不動産を売却したり債務を清算したりするときには通常、いろいろな交渉を行います。その後の暮らしがしっかりと成り立つよう、立ち退きの期限や引っ越し費用の提供、物件売却後の残債をどうするかなどについて交渉を進めるのが一般的な手続きです。
ところが競売になると、債権者と裁判所が事務的にどんどん話を進めてしまいます。債務者が債権者や裁判所と話をする機会はほとんどありません。家を失った後の生活を維持できるよう、工夫する余地がほとんどないのです。
競売物件は市場価格の6~7割程度で売却される
売却価格が安くなる点も競売の大きなデメリットです。不動産は工夫することにより高値での売却が可能ですが、競売になると裁判所が事務的な流れで売却手続きを進めるため、そういった工夫をすることができません。
競売物件には一般の売買にはないリスクがあるため、買い手の側も高値をつけられないのです。通常の売買なら買い手は購入を決める前に物件の内覧をすることができます。室内の様子を目で見て確認できますが、競売の場合には裁判所の執行官以外は物件の中に入ることができません。
保証がつかないことも競売物件に付随する大きなリスクです。一般の建物には瑕疵担保保証など売り手の保証がつきますが、競売物件には一切保証がありません。そのため代金を支払ってから欠陥に気づいても買い手は自己責任で対処するしかないのです。
こういった事情があるため競売物件の売却価額は市場価格の6~7割程度にとどまります。残債が多い場合には、売却代金で清算できず、自宅を失った上に借金が残ってしまいます。
競売後の自宅は落札者のものなので、もちろん住み続けることはできません。本書『住宅ローンが払えなくなったら読む本』の第3章でも紹介しますが、競売を避けられれば、そのまま住み続けられるケースも少なくありません。ところが競売における落札者の多くは、リフォームや解体によって再販売を目的とする不動産事業者なので、そういった対応を求めることはほぼ不可能です。
家を明け渡すための引っ越し費用も、競売の場合は得ることができません。売却代金は裁判所から債権者に配当として渡され、もとの所有者の生活再建資金として支払われることはないのです。
所有者・債務者の氏名や所在地などは全て公開に…
ローン破綻した人にとってはさらに、情報流出による精神的な苦痛も多大です。
情報流出は主に二つの段階を経て進みます。最初に競売の情報が公開されるのは「配当要求公告」という裁判所の手続きによります。

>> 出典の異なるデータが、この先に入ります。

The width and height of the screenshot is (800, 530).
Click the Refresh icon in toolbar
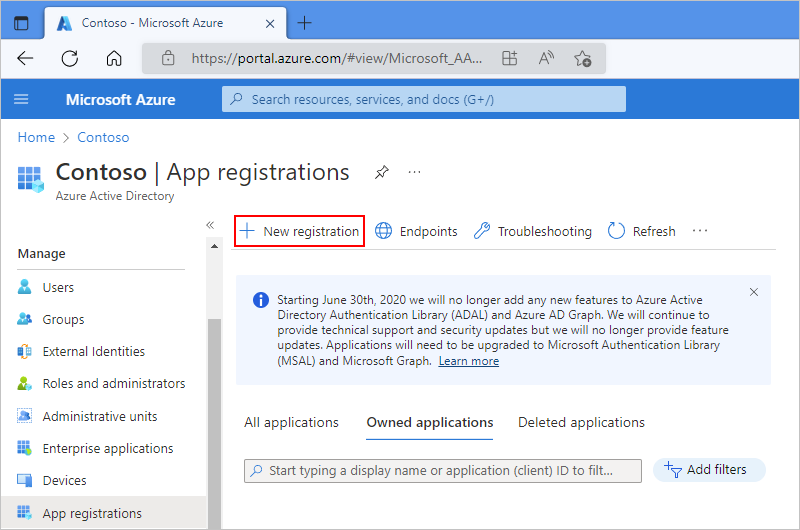click(x=616, y=231)
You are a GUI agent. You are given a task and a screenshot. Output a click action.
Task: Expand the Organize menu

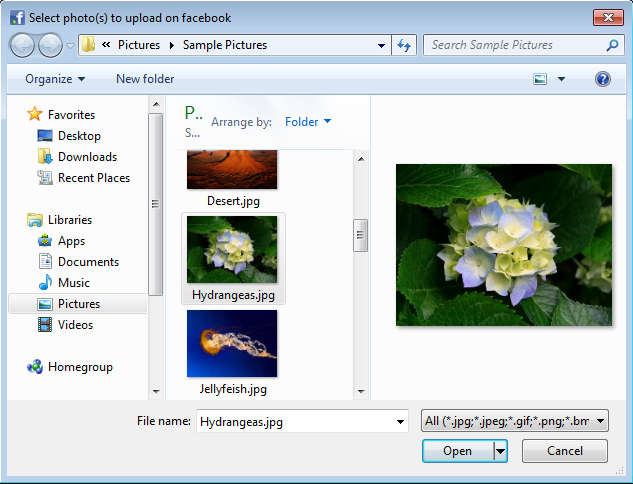[x=55, y=79]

競売を申し立てた人だけでなく、その他の債権者も平等に配当を受け取れるよう、裁判所が広く競売になる物件の所有者や債務者の氏名、所在地などを公開するのです。
さらに競売の日取りが決まると、裁判所は競売参加者を募るために物件に関する詳細な情報を公開します。不動産としての評価や差押え、諸権利関係や使用状況、外観や屋内の写真なども広く一般に公開されてしまうのです。この情報は不動産競売情報サイト「 IT(Broadcast Information of Tri-set System)」にも掲載されるので、多くの人に住所が特定され、室内の状況まで見られてしまいます。
この情報公開により、物件に関心を抱いた不動産事業者が現地調査を実施することもあります。住まいの周辺を調べられたり、場合によっては近隣住民に対する聞き取りや、競売への参加勧誘チラシの配布が行われたりと、情報は広く拡散していきます。